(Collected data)
::::::::::

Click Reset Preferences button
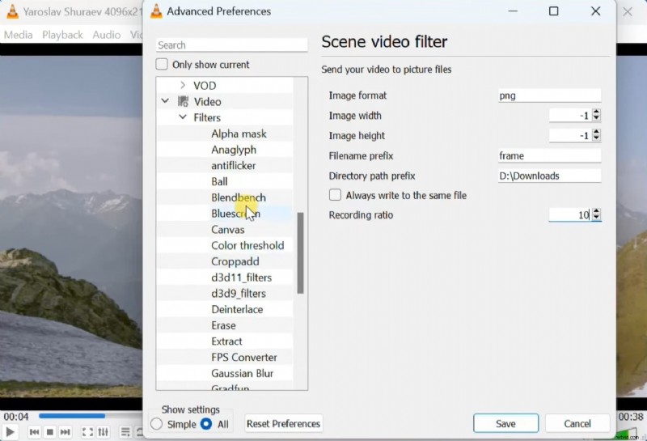The width and height of the screenshot is (647, 441). tap(283, 423)
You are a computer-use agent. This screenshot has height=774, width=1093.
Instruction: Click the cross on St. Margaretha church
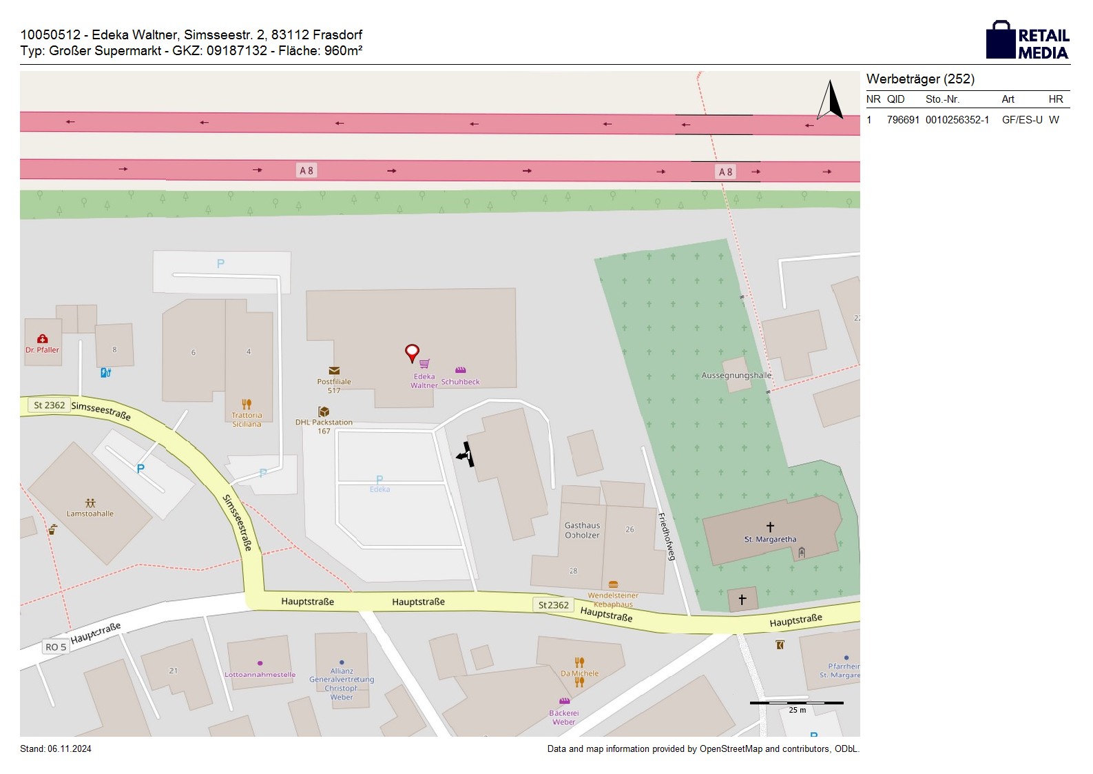[770, 527]
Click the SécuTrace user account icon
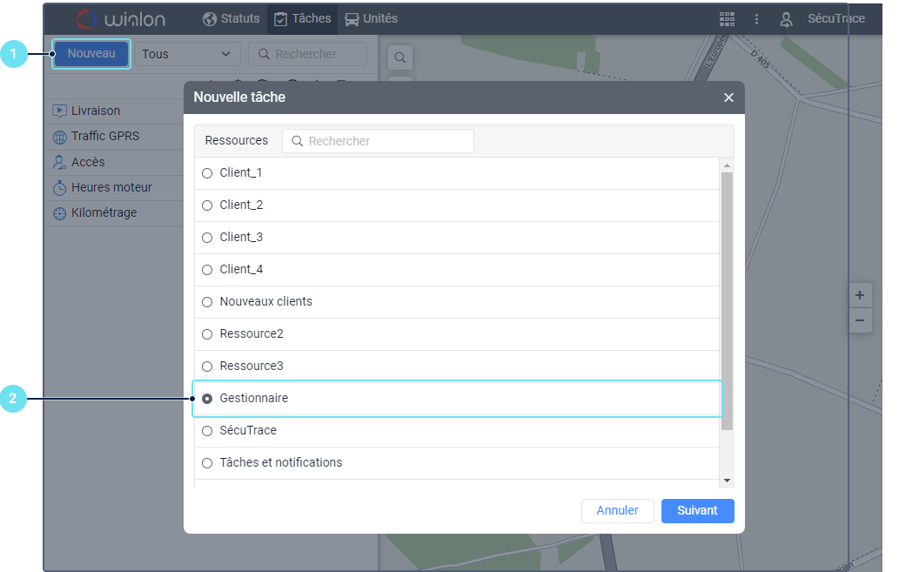 click(787, 19)
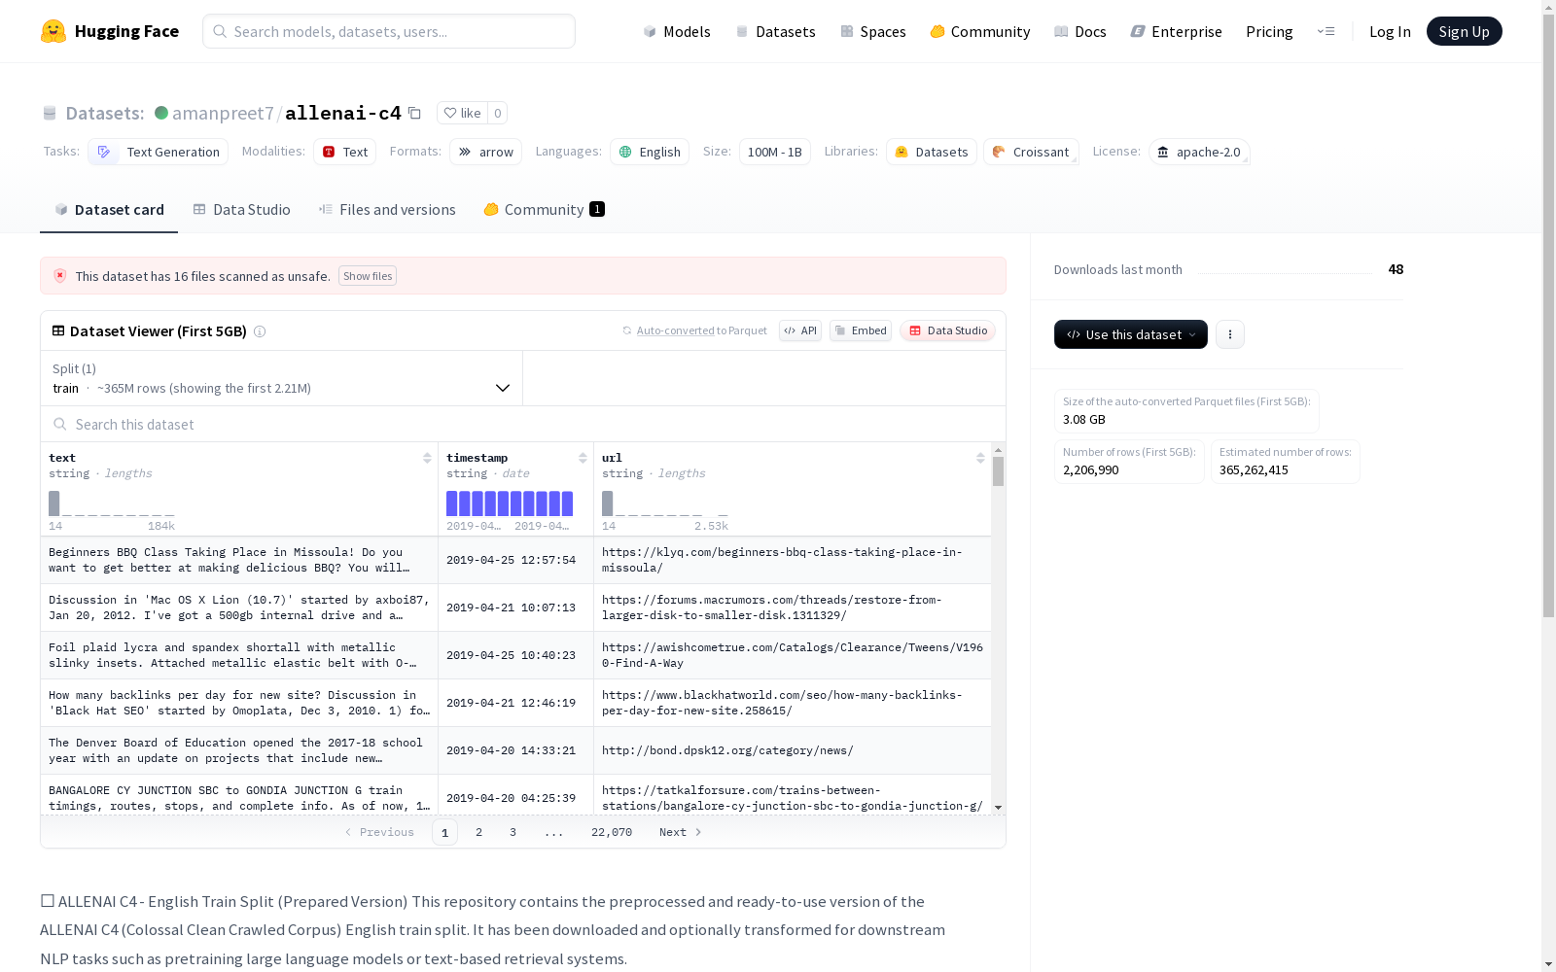Open the Data Studio tab
The image size is (1556, 972).
[241, 210]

::::::::::

Each record needs to be reproduced exactly, and no image should be carried over.

Click Reset Preferences button
The width and height of the screenshot is (647, 441). tap(283, 423)
You are a computer-use agent. This screenshot has height=774, width=1093.
Instruction: Click the cross on St. Margaretha church
[770, 527]
Click the SécuTrace user account icon
 click(787, 19)
Open the Data Studio tab
The image size is (1556, 972).
[241, 210]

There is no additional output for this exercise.